Domestic propaganda, intended for consumption within the United States of America, is the role of other parts of the military propaganda apparatus. There’s a lot here, but for the purposes of relevance I will discuss the Pentagon’s relationship with Hollywood.

It’s pretty well known if you follow film that the Pentagon gives a lot of assistance to movie production. They have people who check stuff for realism. They give filmmakers resources, filming locations, equipment on the cheap. If you read the credits, basically any blockbuster has a special thanks to the Department of Defense for this. But this help doesn’t come free. In exchange, the Pentagon gets the ability to determine the final cut of a movie, to make sure that it is “fairly portrayed” among other things. 

You can read the FOIA’d contracts yourself for these movies and see that clause, usually buried between more practical clauses such as scheduling and promising to only buy prop uniforms from the military. Top Gun: Maverick is no exception to this, with the same rights over a final cut waived, as well as a military censor around when filming the F-35 to make sure no “sensitive” footage of the 20 year old prototype fighter was filmed. 

But let’s be clear: This was intended from the very start. The military had, according to rumor, been encouraging production of this movie for a while, with the goal that it would boost recruitment and likely to help launder the image of a military that has become more associated with drones than anything else.

The result? A movie where our heroes go on a bombing run (that is ironically very similar to the bombing run against the Death Star in Star Wars, where the Empire was at least partially based on American forces) to stop a nuclear reactor being built by a rogue state (now ignore that there is a certain rogue state who we’ve broken an anti-nuclear treaty with, and so now are taking an increasingly aggressive stance against). It’s propaganda. Plain and simple. 

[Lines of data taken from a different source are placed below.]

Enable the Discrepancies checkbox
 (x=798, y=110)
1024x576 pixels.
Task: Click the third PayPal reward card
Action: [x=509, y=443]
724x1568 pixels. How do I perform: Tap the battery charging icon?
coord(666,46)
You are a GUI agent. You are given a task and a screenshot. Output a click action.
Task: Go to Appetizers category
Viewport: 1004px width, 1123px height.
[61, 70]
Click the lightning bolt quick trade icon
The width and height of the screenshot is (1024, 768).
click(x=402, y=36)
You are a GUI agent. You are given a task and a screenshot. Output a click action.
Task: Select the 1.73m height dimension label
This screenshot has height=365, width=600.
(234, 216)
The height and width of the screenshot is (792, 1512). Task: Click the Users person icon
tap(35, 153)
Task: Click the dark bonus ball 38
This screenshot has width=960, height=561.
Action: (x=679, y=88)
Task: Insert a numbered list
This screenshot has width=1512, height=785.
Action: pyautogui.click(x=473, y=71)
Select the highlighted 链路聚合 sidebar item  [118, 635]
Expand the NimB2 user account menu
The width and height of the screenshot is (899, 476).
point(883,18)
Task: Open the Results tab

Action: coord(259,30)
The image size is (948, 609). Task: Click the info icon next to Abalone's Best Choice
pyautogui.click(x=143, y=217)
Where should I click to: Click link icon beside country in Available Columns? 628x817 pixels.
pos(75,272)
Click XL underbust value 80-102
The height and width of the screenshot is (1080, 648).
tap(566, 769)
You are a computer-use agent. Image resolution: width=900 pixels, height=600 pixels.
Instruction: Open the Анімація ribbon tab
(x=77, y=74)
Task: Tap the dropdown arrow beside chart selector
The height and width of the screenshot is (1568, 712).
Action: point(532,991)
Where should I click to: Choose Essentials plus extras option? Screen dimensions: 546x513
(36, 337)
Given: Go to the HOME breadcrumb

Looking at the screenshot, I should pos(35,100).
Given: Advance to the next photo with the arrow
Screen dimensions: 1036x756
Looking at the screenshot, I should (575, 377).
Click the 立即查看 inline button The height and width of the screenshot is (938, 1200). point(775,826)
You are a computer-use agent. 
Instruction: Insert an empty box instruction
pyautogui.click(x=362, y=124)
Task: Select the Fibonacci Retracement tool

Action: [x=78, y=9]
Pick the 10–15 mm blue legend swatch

Now for the question; Why? Part of this is to boost recruitment. The military needs more bodies, and being sold a glamorous life of a fighter pilot helps. My cousin joined up because he wanted to be a helicopter pilot, only to immediately be assigned to be a grunt. This is how they get you.

But there’s a greater role than mere recruitment – the material conditions of poverty in America and the benefits that the military offers take care of a lot of recruitment. It’s to spread a narrative amongst the greater public. To think of the military as a particularly advanced, high tech force on the cutting edge of science (Never, ever, listen to Marines talking in a bar about the Osprey shedding parts during training). To think of bombings as being precise and accurate. To cast America as scrappy underdogs, relying on emotion and instinct, versus a much larger mechanized force.

To be direct: This movie is shaped by the military to push a certain story. I’m sure much of it is due to the writers, but we can’t ignore the involvement of officers who have final cut authority. That’s something to think about.

Mosul, Iraq, after a 9 month battle and bombing campaign during the war against ISIS.

Will it work? Will people be convinced that guided bombs are fine, or that bombing missions are precision strikes rather than letting it rip?

Well, I’ve seen people talk about the border crossing scene in Sicario as if it’s a real thing.